What is expected:
Each record that follows must be reproduced exactly.

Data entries
*****
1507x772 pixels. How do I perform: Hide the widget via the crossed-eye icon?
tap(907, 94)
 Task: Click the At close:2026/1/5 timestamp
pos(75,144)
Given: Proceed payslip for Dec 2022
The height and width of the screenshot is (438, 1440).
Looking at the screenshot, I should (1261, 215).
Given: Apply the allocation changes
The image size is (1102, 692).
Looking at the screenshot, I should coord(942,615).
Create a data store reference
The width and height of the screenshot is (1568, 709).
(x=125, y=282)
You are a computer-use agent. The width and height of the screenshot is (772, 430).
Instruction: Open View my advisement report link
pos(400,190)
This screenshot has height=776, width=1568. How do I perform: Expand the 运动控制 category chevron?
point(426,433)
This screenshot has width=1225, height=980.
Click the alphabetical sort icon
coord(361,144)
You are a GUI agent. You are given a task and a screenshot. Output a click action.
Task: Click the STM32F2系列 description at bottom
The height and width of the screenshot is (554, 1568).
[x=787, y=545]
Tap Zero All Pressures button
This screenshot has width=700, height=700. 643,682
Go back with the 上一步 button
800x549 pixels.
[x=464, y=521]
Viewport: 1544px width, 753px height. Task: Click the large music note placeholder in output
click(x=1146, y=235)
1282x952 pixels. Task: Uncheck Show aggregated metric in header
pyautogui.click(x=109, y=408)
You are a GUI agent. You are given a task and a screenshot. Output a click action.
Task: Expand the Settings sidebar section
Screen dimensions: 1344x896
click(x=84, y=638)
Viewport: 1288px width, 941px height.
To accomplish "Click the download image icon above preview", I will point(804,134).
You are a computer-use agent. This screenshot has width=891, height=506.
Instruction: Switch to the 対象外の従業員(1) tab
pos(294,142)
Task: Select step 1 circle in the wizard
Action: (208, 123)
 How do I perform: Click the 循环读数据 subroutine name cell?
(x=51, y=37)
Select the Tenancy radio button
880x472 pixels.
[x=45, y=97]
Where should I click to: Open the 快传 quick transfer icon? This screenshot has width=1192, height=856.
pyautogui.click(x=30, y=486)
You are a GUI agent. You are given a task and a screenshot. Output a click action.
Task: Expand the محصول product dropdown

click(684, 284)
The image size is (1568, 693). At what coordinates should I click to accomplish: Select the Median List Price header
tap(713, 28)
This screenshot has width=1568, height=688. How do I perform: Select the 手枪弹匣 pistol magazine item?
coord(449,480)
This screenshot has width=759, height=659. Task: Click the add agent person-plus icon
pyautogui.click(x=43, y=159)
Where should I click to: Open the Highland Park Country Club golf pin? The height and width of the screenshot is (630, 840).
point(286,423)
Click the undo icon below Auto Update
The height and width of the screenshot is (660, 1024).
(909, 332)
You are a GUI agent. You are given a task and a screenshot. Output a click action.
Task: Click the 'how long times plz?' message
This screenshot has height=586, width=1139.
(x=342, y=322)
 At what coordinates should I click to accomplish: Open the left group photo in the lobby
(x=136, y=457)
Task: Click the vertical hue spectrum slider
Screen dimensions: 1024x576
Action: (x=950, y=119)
*****
Reply:
1507x772 pixels. How do I perform: Hide the widget via the crossed-eye icon?
tap(907, 94)
 Task: Click the At close:2026/1/5 timestamp
pos(75,144)
Given: Proceed payslip for Dec 2022
The height and width of the screenshot is (438, 1440).
Looking at the screenshot, I should (1261, 215).
Given: Apply the allocation changes
The image size is (1102, 692).
Looking at the screenshot, I should coord(942,615).
Create a data store reference
The width and height of the screenshot is (1568, 709).
(x=125, y=282)
You are a computer-use agent. The width and height of the screenshot is (772, 430).
Instruction: Open View my advisement report link
pos(400,190)
This screenshot has height=776, width=1568. How do I perform: Expand the 运动控制 category chevron?
point(426,433)
This screenshot has width=1225, height=980.
Click the alphabetical sort icon
coord(361,144)
You are a GUI agent. You are given a task and a screenshot. Output a click action.
Task: Click the STM32F2系列 description at bottom
The height and width of the screenshot is (554, 1568).
[x=787, y=545]
Tap Zero All Pressures button
This screenshot has width=700, height=700. 643,682
Go back with the 上一步 button
800x549 pixels.
[x=464, y=521]
Viewport: 1544px width, 753px height. Task: Click the large music note placeholder in output
click(x=1146, y=235)
1282x952 pixels. Task: Uncheck Show aggregated metric in header
pyautogui.click(x=109, y=408)
You are a GUI agent. You are given a task and a screenshot. Output a click action.
Task: Expand the Settings sidebar section
Screen dimensions: 1344x896
click(x=84, y=638)
Viewport: 1288px width, 941px height.
To accomplish "Click the download image icon above preview", I will point(804,134).
You are a computer-use agent. This screenshot has width=891, height=506.
Instruction: Switch to the 対象外の従業員(1) tab
pos(294,142)
Task: Select step 1 circle in the wizard
Action: (208, 123)
 How do I perform: Click the 循环读数据 subroutine name cell?
(x=51, y=37)
Select the Tenancy radio button
880x472 pixels.
[x=45, y=97]
Where should I click to: Open the 快传 quick transfer icon? This screenshot has width=1192, height=856.
pyautogui.click(x=30, y=486)
You are a GUI agent. You are given a task and a screenshot. Output a click action.
Task: Expand the محصول product dropdown

click(684, 284)
The image size is (1568, 693). At what coordinates should I click to accomplish: Select the Median List Price header
tap(713, 28)
This screenshot has width=1568, height=688. How do I perform: Select the 手枪弹匣 pistol magazine item?
coord(449,480)
This screenshot has width=759, height=659. Task: Click the add agent person-plus icon
pyautogui.click(x=43, y=159)
Where should I click to: Open the Highland Park Country Club golf pin? The height and width of the screenshot is (630, 840).
point(286,423)
Click the undo icon below Auto Update
The height and width of the screenshot is (660, 1024).
(909, 332)
You are a GUI agent. You are given a task and a screenshot. Output a click action.
Task: Click the 'how long times plz?' message
This screenshot has height=586, width=1139.
(x=342, y=322)
 At what coordinates should I click to accomplish: Open the left group photo in the lobby
(x=136, y=457)
Task: Click the vertical hue spectrum slider
Screen dimensions: 1024x576
Action: (x=950, y=119)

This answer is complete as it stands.